With palms together,
Good Morning Everyone,
Our Zen 101 group is going strong. It is so good to see such an interest in not only understanding Zen, but actually practicing it. We sit for an hour from 6:00 PM to 7:00, then hold a discussion based on a text selection. This week it was on Clouds and Water, the priest’s track in Zen. Next week we will talk about a lay track.
These distinctions are somewhat fuzzy here in the United States as most Zen priests are actually lay priests and not monastics. As in anything Zen, distinctions such as “monastic” and “lay” are more a thing of the mind than anything else. A priest who goes into sesshin or Zazenkai is a monastic. A priest can form relationships, even marry and have children, but in the Zen world, a priest has by vows, shifted priorities.

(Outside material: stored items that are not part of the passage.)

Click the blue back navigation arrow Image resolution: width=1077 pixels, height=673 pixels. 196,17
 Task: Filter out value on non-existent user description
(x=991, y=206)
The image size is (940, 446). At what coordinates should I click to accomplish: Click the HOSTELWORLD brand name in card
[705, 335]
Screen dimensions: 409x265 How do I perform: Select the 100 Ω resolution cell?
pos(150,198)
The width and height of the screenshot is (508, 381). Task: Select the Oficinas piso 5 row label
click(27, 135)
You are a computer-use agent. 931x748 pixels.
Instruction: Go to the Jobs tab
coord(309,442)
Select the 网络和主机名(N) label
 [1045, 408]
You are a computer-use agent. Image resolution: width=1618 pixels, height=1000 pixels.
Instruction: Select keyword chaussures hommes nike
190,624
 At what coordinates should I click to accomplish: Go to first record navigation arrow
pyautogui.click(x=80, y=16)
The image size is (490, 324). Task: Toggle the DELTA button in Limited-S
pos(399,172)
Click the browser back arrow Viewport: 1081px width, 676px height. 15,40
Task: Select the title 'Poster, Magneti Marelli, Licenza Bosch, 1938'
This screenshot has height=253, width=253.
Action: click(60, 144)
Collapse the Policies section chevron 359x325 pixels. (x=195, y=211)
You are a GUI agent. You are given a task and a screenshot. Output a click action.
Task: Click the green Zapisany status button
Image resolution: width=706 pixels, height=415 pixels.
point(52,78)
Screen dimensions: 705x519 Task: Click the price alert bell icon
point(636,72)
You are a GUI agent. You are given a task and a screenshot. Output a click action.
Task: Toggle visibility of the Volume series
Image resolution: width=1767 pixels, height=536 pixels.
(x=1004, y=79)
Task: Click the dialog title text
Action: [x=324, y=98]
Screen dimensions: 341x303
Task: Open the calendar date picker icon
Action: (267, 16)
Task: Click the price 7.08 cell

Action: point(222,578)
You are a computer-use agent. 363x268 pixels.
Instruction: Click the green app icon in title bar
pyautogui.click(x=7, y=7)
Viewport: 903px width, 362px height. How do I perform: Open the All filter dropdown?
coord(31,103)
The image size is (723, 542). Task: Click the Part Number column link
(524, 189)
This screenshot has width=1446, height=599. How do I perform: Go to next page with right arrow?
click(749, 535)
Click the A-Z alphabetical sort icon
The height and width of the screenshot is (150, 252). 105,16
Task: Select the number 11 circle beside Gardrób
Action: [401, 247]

What is most central in a priest’s life is the condition of conditioned things: the universe itself. According to tradition, a priest takes vows leading to stability, service, simplicity, selflessness, and the accomplishment of the Buddha’s Way. Priests frame these and understand these in an array of ways. My friend Claude Anshin for instance, assumed vows of poverty and chastity, he only eats one meal a day and does not drink, smoke, or eat meat. He owns nothing and lives off of the donations to his foundation.
Other priests might have a home and a job, children, a wife or husband, and credit cards. In both cases distinctions should not be made as to which is “more religious” than the other. Both priests have made commitments, have obligations, and go about their lives in service to the dharma.
What is true in each case is a shift in focus and priority in the priest’s life from relationship, per se, to dharma and sangha.